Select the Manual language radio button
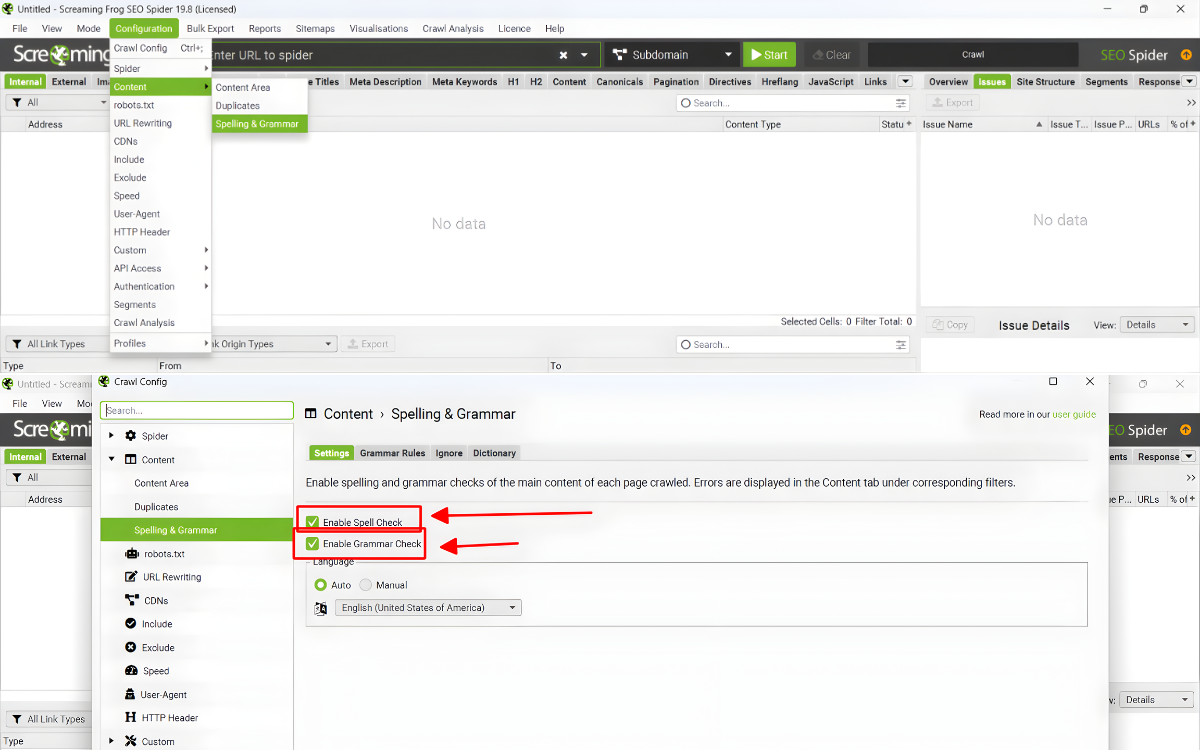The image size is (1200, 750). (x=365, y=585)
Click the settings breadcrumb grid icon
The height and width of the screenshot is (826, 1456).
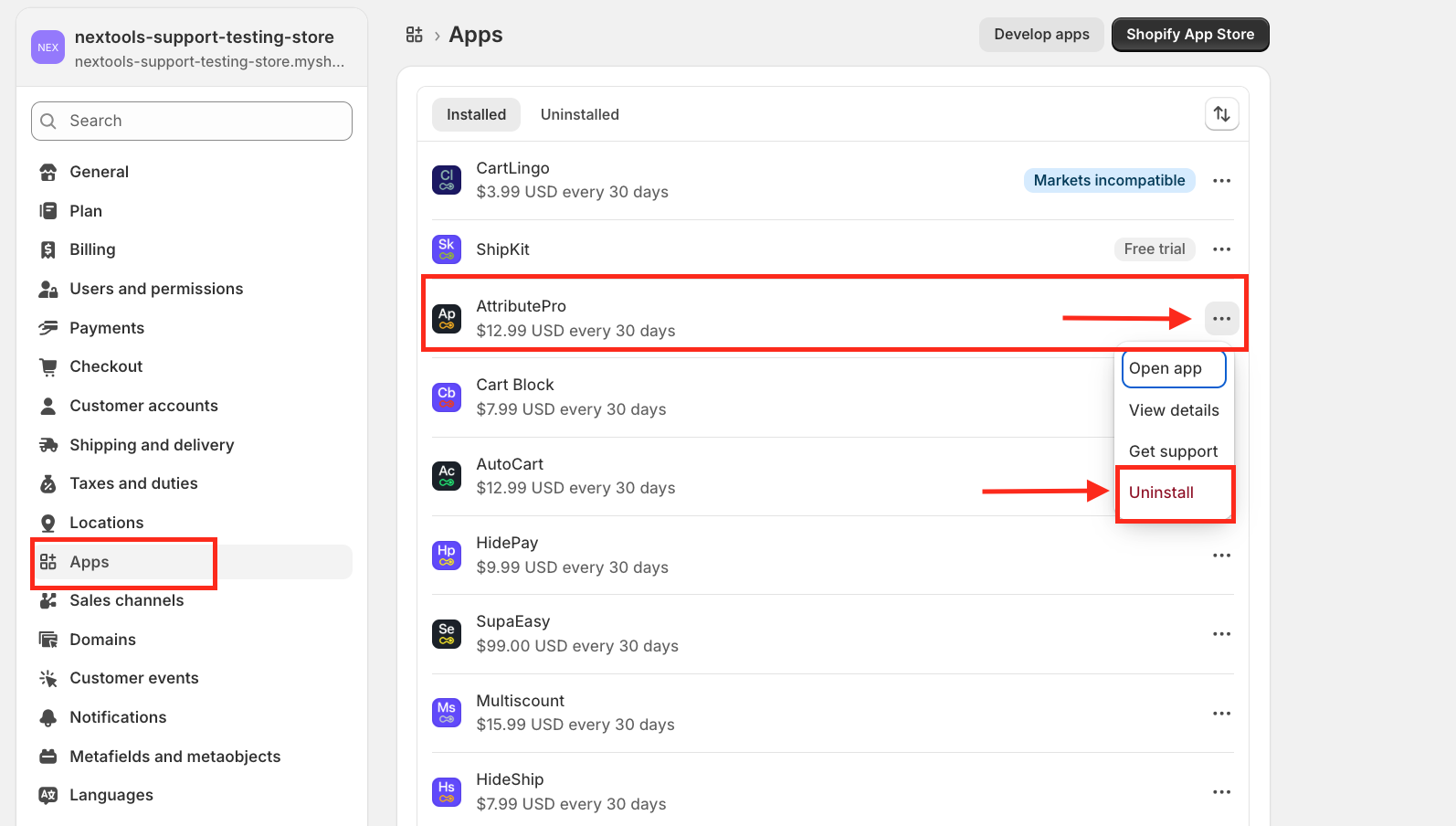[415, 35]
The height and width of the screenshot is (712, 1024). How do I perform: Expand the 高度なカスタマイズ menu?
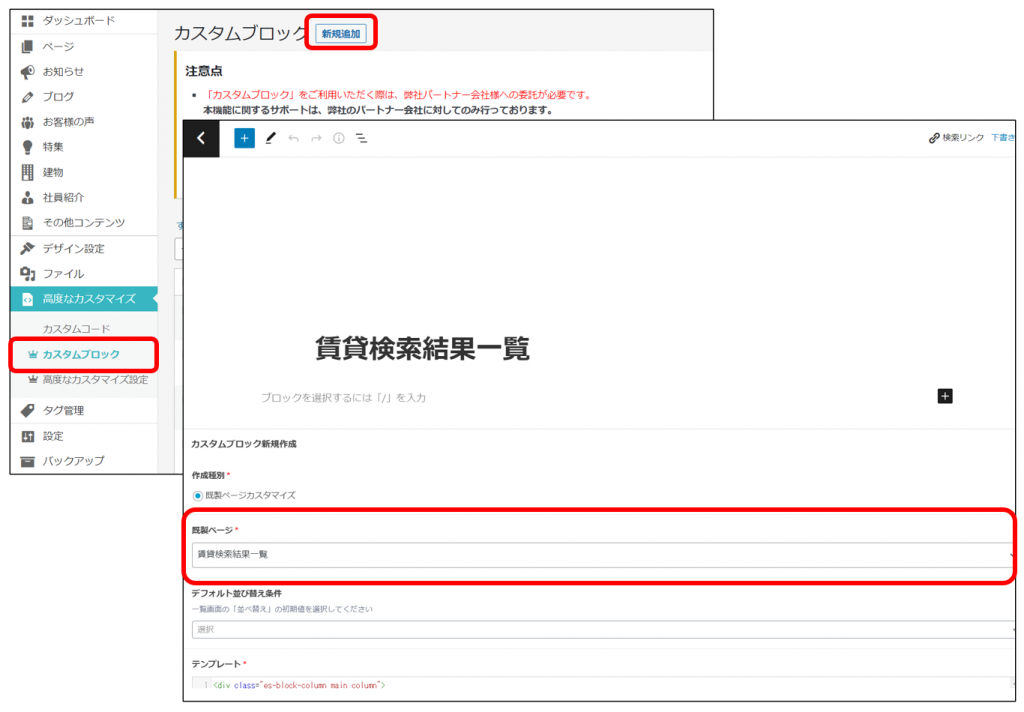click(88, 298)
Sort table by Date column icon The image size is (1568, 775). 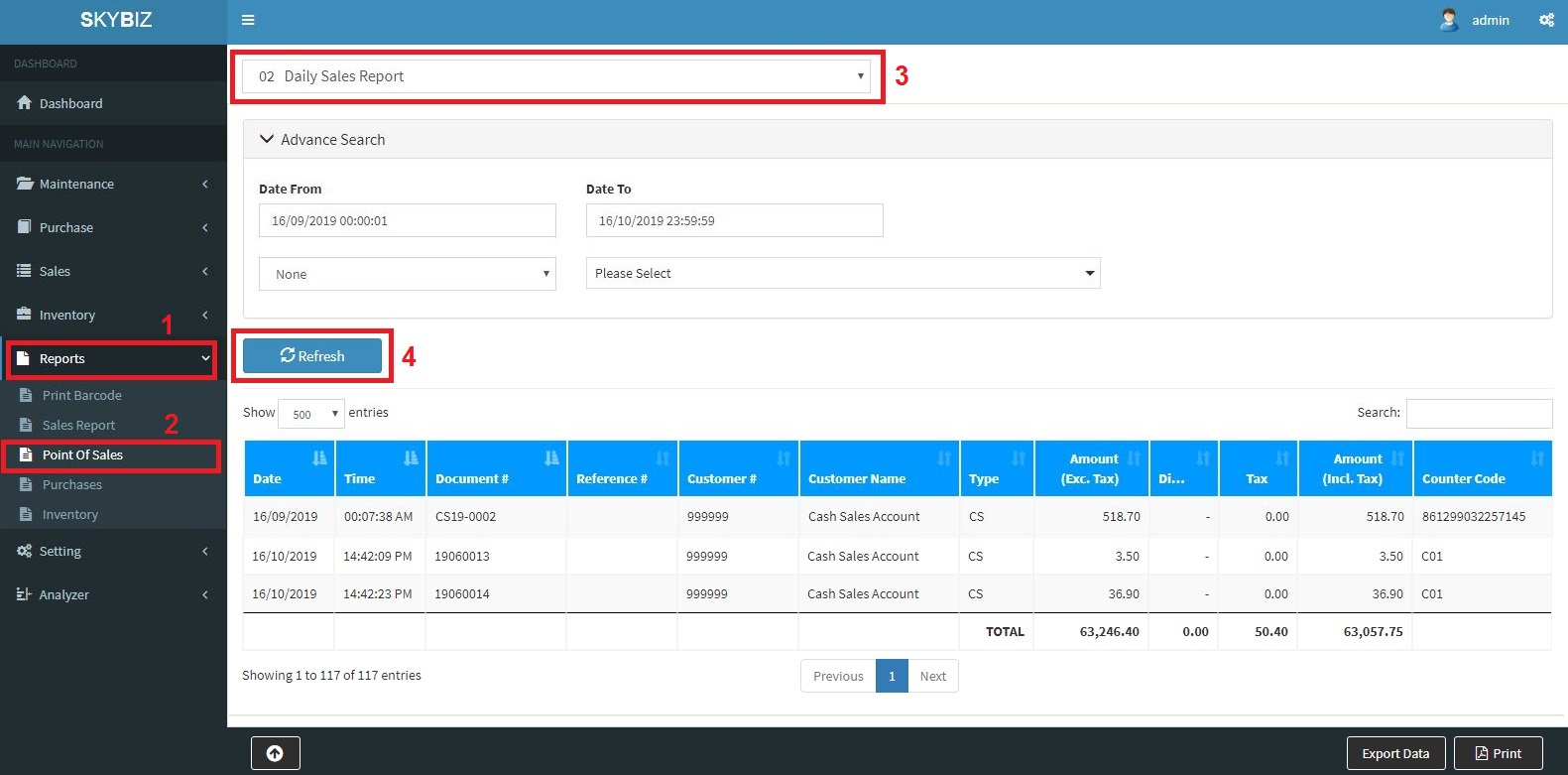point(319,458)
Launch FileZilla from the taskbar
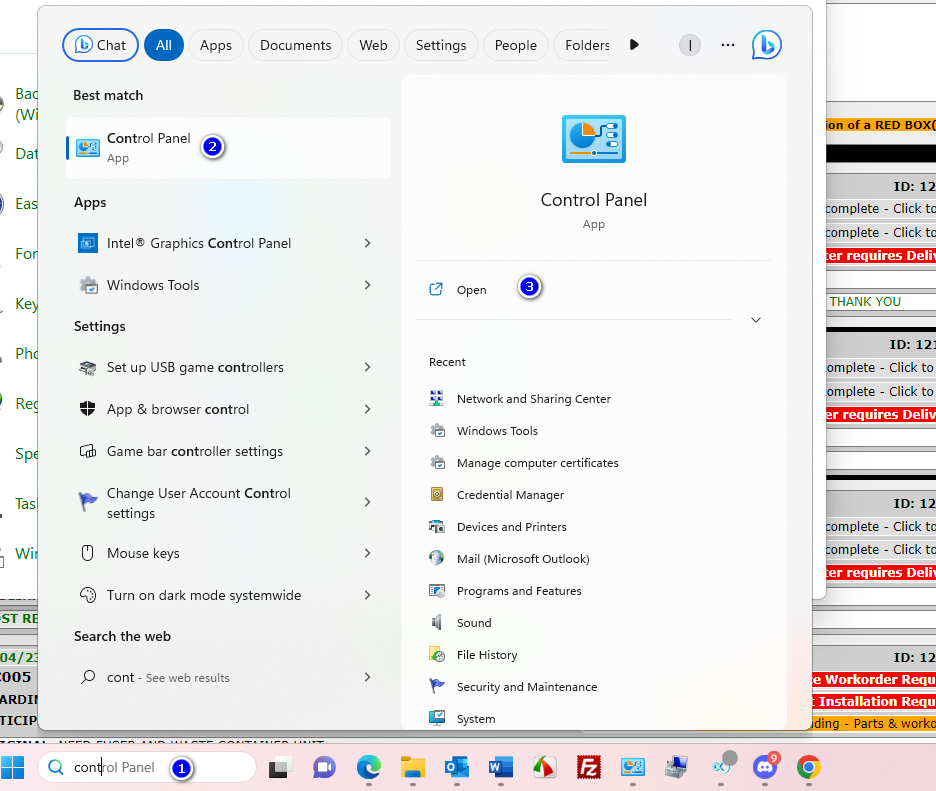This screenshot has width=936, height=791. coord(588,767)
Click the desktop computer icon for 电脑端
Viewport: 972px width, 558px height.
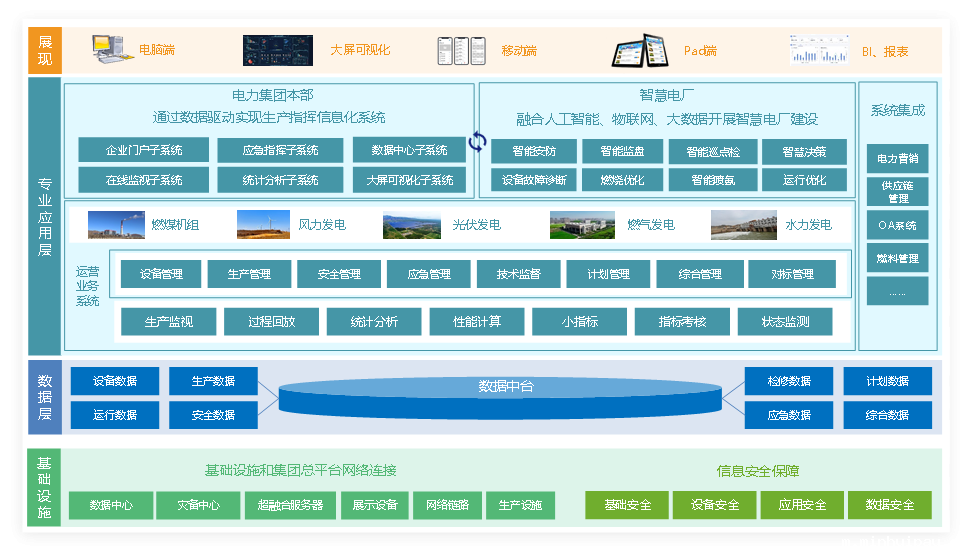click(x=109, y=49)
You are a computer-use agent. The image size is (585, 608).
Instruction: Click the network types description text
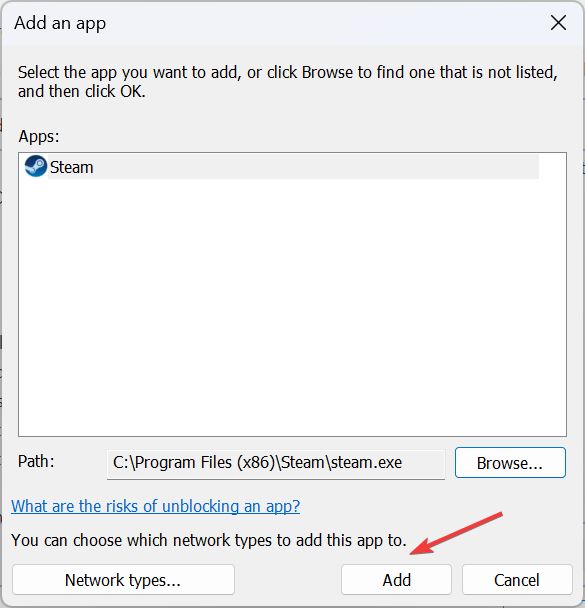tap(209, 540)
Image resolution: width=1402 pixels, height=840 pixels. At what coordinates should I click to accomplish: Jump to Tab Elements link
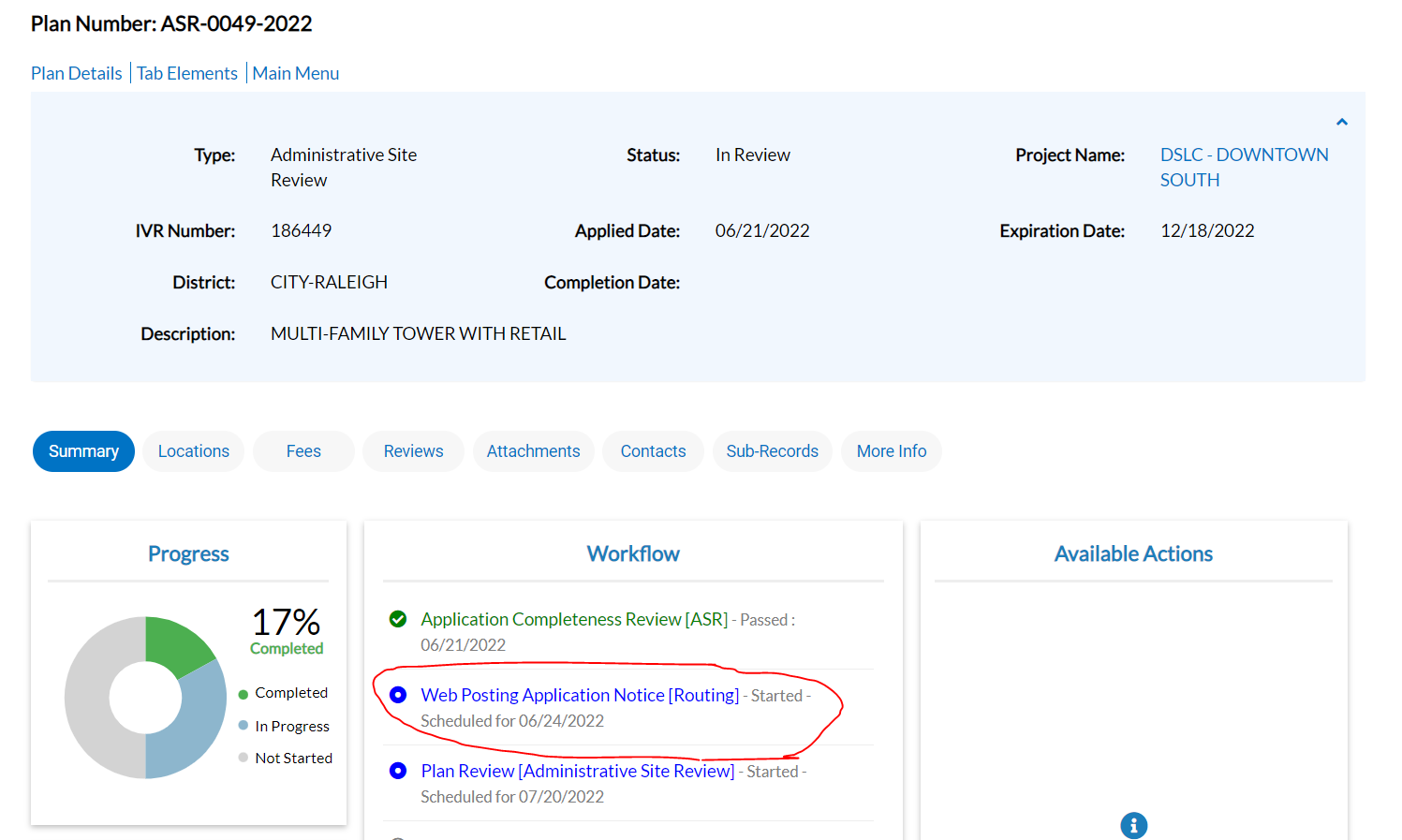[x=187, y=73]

[DIRECTIONS FOR THIS TASK] From the line that contains "Viewport: 972px width, 558px height." to the end of the material above, output every line exactly, both ends included, but leave out any pictures.

[ANSWER AREA]
Viewport: 972px width, 558px height.
click(x=109, y=49)
You are a computer-use agent. The image size is (585, 608).
Instruction: Click the network types description text
tap(209, 540)
Image resolution: width=1402 pixels, height=840 pixels. At what coordinates should I click to accomplish: Jump to Tab Elements link
[x=187, y=73]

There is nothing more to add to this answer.